Action item: Give all the lines below again, exactly, with no pictures.

Provided records:

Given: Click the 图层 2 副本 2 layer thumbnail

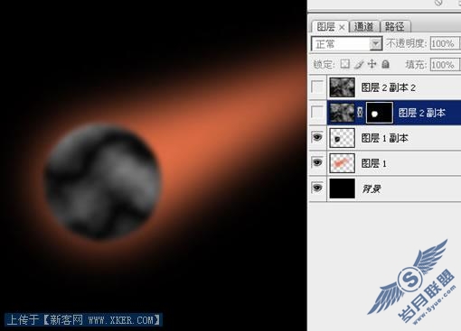Looking at the screenshot, I should tap(342, 87).
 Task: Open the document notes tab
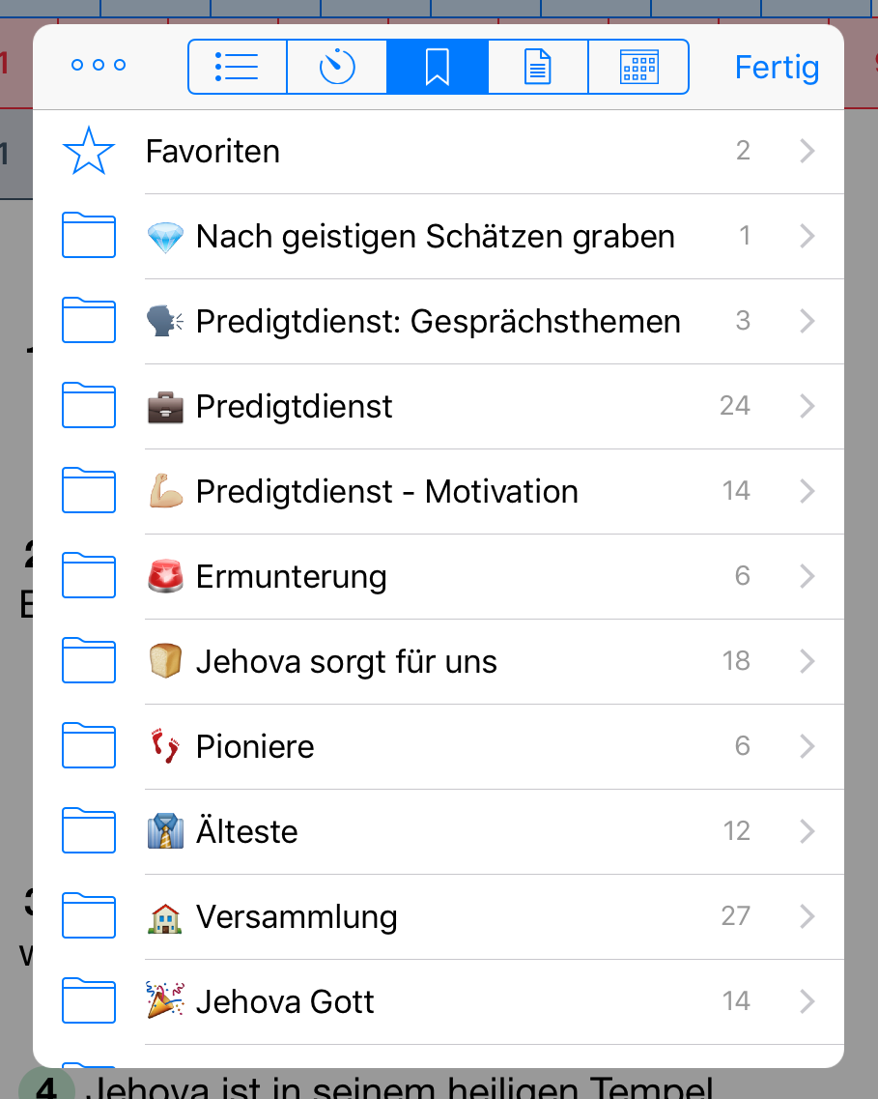[x=538, y=67]
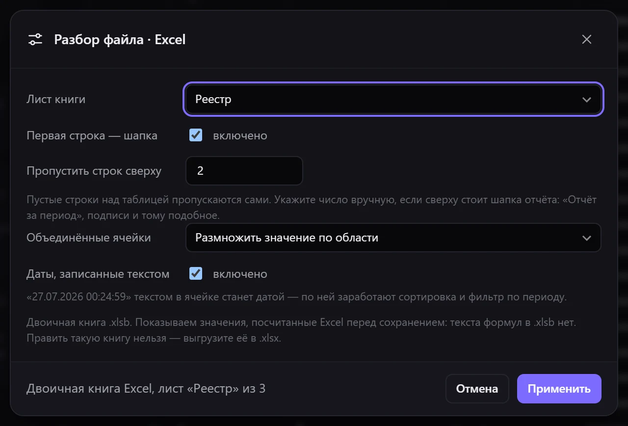Screen dimensions: 628x426
Task: Click the Объединённые ячейки label
Action: [x=89, y=238]
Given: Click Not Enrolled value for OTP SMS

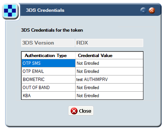Looking at the screenshot, I should click(88, 63).
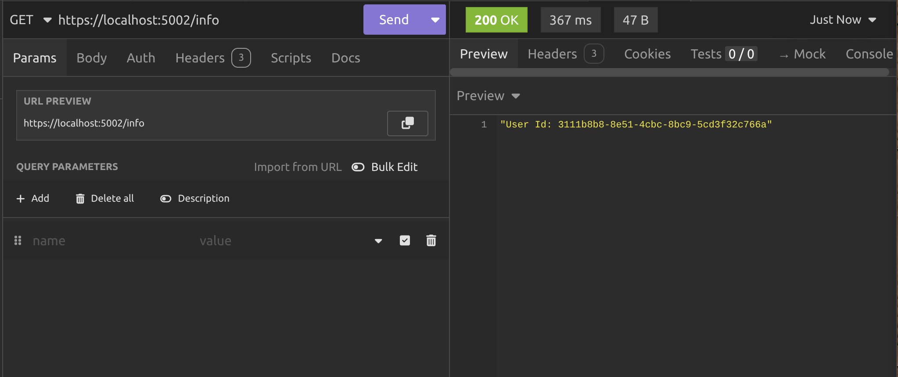
Task: Delete all query parameters
Action: click(105, 199)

Solution below:
Given: Click the 图层 2 副本 2 layer thumbnail

Looking at the screenshot, I should tap(342, 87).
 Task: Open the document notes tab
[x=538, y=67]
Screen dimensions: 628x426
Task: Click the Объединённые ячейки label
Action: [x=89, y=238]
Given: Click Not Enrolled value for OTP SMS

Looking at the screenshot, I should click(88, 63).
Task: Delete all query parameters
Action: click(105, 199)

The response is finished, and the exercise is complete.